Project description

I am a 23-year-old journalist in Phoenix. Over the past year, my work as one of The Arizona Republic’s data reporters uncovered troubling financial performance at charter schools, the disproportionate impact of voter purges on low-income and minority communities, transparency issues with restaurant inspections and a lack of action on a pressing public health issue in the country’s sixth largest city.

Through the past year, I gained proficiency in web scraping, analysis languages and geospatial analysis. I now regularly use R and Python for most data tasks, creating reproducible analysis for our newsroom. I’m also comfortable doing large-scale analysis in ArcGIS, which drove the findings on the pedestrian deaths story.

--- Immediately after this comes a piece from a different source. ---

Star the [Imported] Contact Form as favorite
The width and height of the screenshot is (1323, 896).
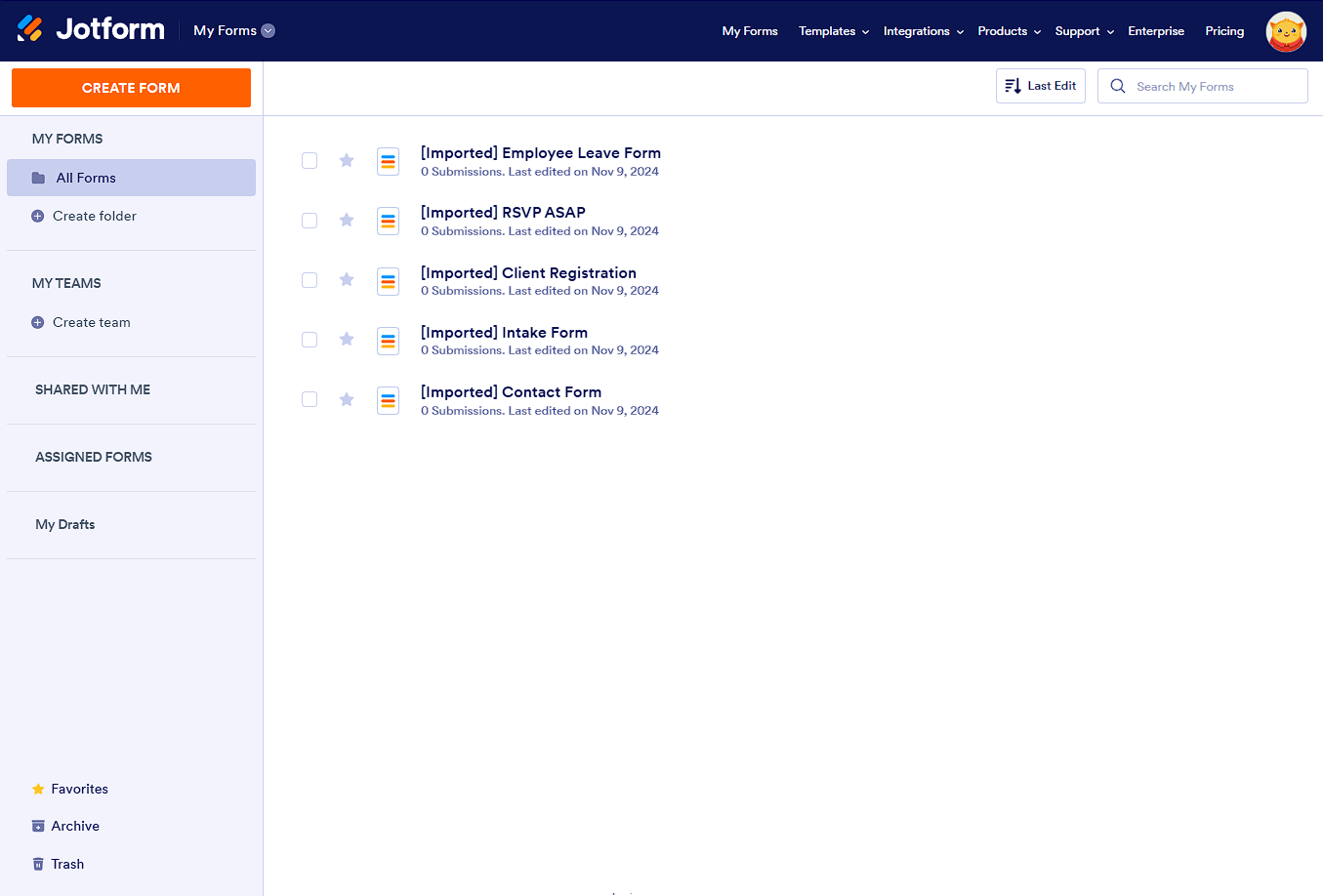coord(347,399)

We have a general news audience, so our stories (even the most complex) must be focused on the impact of the issue on our readers’ lives. In my work, I try to do this by focusing on basic questions. The answers to these are usually very illustrative of the effectiveness of public institutions and businesses in serving the community.

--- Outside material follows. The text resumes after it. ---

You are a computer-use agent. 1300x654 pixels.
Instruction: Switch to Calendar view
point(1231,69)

Recently, I used a combination of scripted and geospatial analysis for an investigation into pedestrian deaths in Arizona. These crashes have become one of the leading causes of death in our state, and my analysis found road design likely plays a large role in why Arizona has such a high rate of fatalities. The investigation found Phoenix hadn’t redesigned the streets in its deadliest areas, nor had it put potentially life-saving crossing signals in them.

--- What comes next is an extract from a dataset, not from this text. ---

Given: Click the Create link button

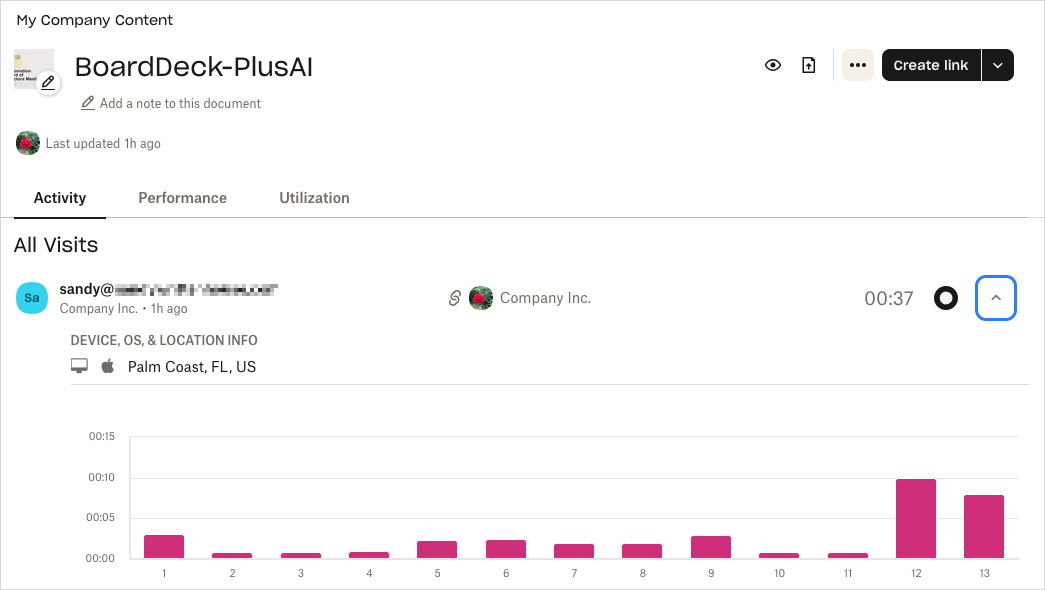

I used a web scraping script to pull restaurant inspections data from Maricopa County’s website when the public body didn’t provide its full database to us. The analysis of that data found many restaurants – especially those with poor inspections – opted out of the county’s grading system. This undercut the idea of the grading system itself, which was to provide an easy way for patrons to look at restaurant performance.

That story helped launch AZ Data Central, a growing collection of public data that’s relevant to our readers’ lives. In addition to building the restaurant inspection web scraper, I designed and created the individual pages for all datasets and produced numerous other watchdog stories that placed them in context for our readers.

What makes this project innovative?

The work demonstrates my ability to cover a range of different topics in unique ways. For example, slow internet speeds are a common complaint for many of our readers, but there’s no public dataset that shows measured speeds. To get around this, I created a user survey to collect the data. The project allowed us to bring our readers into the reporting process while also holding internet service providers accountable for the results. In all, nearly 1,000 people have filled out the survey since it debuted in June of last year, and we used responses to inform our story last August. In making AZ Data Central, I had to come up with a display solution for large databases that would work well on any device. Despite having limited previous background in web design, I was able to produce high-quality pages that rival other database sites. Finally, these stories show my chops as a traditional reporter. In each analysis, I attempt to figure out what the data means and what the underlying story is. Then, I play a central role in finding and interviewing sources and writing the story itself.

What was the impact of your project? How did you measure it?

For me, success is uncovering compelling findings that are useful to our readers. My stories have been well received by our readers – many have engagement times at or above a minute. I also accompany these stories with threads on Twitter that have been growing in popularity. I try to accompany most investigations with a solutions-focused element. For example, I wrote a sidebar story for a projects about evictions that offered multiple ideas for ways to fix Arizona’s eviction system. The central premise of the pedestrian deaths project was that there are proven countermeasures that city officials hadn’t incorporated yet. My charter school analysis was one of the preliminary attempts to quantify financial problems at the institutions. The work was built upon in the paper’s award-winning work on charter schools. These stories have played a role in bringing fresh scrutiny to the operation of these companies.

Source and methodology

Sources for these stories include data obtained through public records requests, a web scraper and a reader survey. The methodologies differed depending on the nature of the story, but typically focused on using data analysis tools to pick out patterns and associations in the data.

Technologies Used

I collected, cleaned, analyzed and presented this data in R, Python, ArcGIS, Carto and Excel among other tools.

Project members

Republic staffers Bree Burkitt, Dianna Nanez and John Paul McDonnall helped with various stories in this portfolio.